The document highlighted Bitcoin’s long-term characteristics that set it apart from traditional asset classes and suggested a “moderate allocation.”
While BTC moves alongside stocks in the short term, as was the case during the yen carry trade in early August when BTC crashed 7% in one day, BlackRock analysts highlighted that Bitcoin quickly recovered to previous price levels.
Additionally, the document states that due to Bitcoin's characteristics as a global, decentralized, non-sovereign asset with a fixed supply, it cannot be classified as a risk-on or risk-off asset under most traditional monetary frameworks.
Uncorrelated extraordinary returns
BlackRock went on to explain to new investors how Bitcoin was created, the dynamics of its fixed supply, and its path to a $1 trillion market cap.
The document noted that BTC has outperformed major asset classes in seven of the past decade, highlighting the more than 100% annualized returns Bitcoin has provided investors during that period, calling them “extraordinary.”
Additionally, the document emphasizes that despite Bitcoin's volatility, it is resilient to recover from major corrections, stating:
“Bitcoin has achieved this performance despite being the worst-performing asset in the other three years of the decade, with four declines of over 50%. Throughout these historical cycles, Bitcoin has demonstrated the ability to recover from such declines and reach new highs, despite prolonged bear markets.”
The document also reiterated that while the relationship between Bitcoin and stocks may see short-term spikes, there is no statistical correlation in the long term.
Escape to Safety
BlackRock also told investors that because Bitcoin is a decentralized, non-sovereign currency, it is largely immune to significant macro risks.
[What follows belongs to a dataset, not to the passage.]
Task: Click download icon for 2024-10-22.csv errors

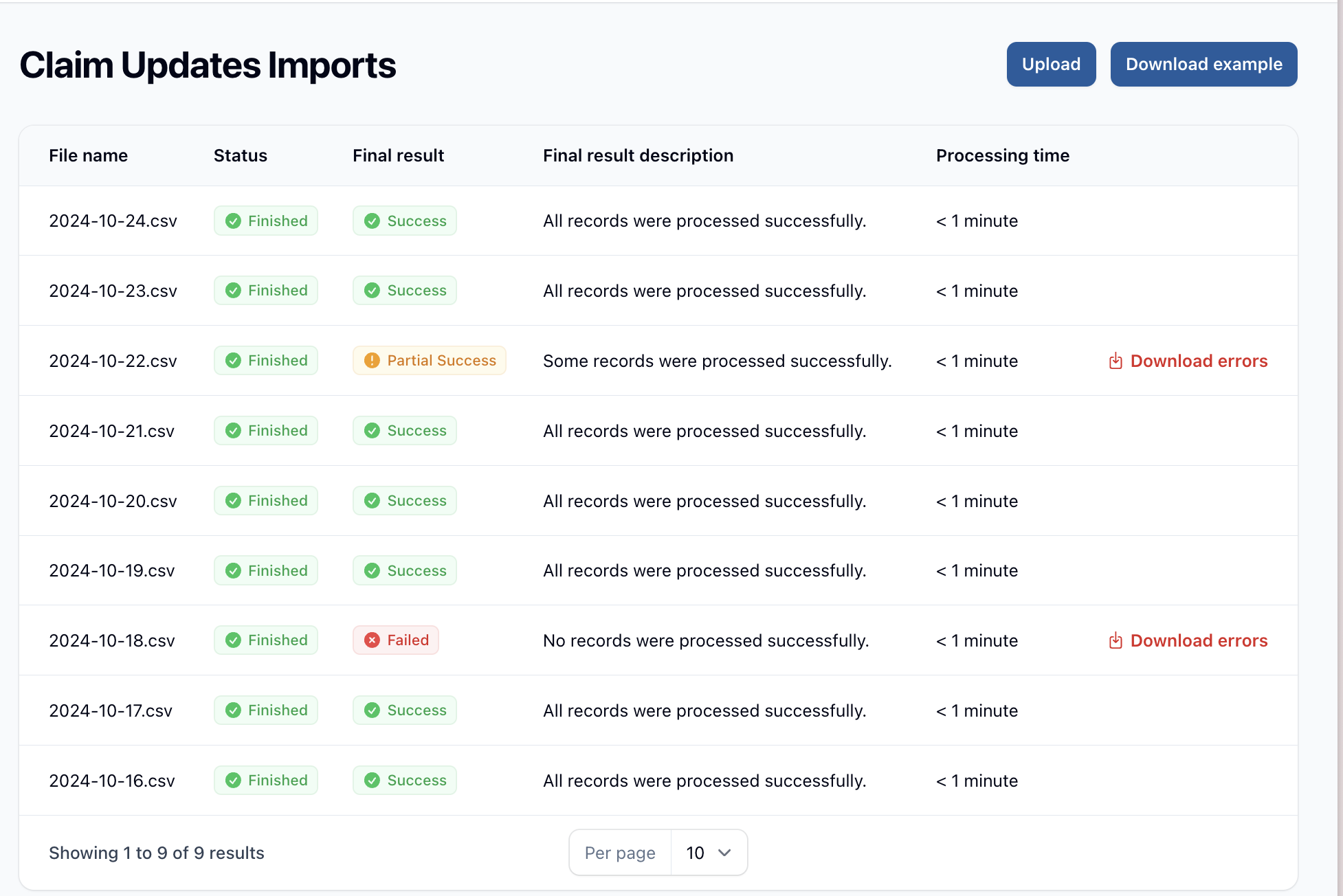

These macro “black swan” events include a banking system crisis, a sovereign debt crisis, currency depreciation, and geopolitical upheaval.
The document reiterated comments made by BlackRock CEO Larry Fink in October 2023, when he said that the BTC rally at the time was a “flight to quality.”
Additionally, he explained that Bitcoin could be used as a hedge against potential instability in the U.S. dollar, as concerns about federal debt and budget deficits make alternative reserve assets more attractive to investors.
Despite all the praise for Bitcoin's properties and strengths, BlackRock analysts said it remains a risky asset in itself, adding that risks are not just related to volatility but also regulatory uncertainty and its underlying technology.
Still, in a traditional “60/40 portfolio” split between stocks and bonds, a modest allocation to Bitcoin could boost risk-adjusted returns, while a larger allocation could increase volatility, the document suggests.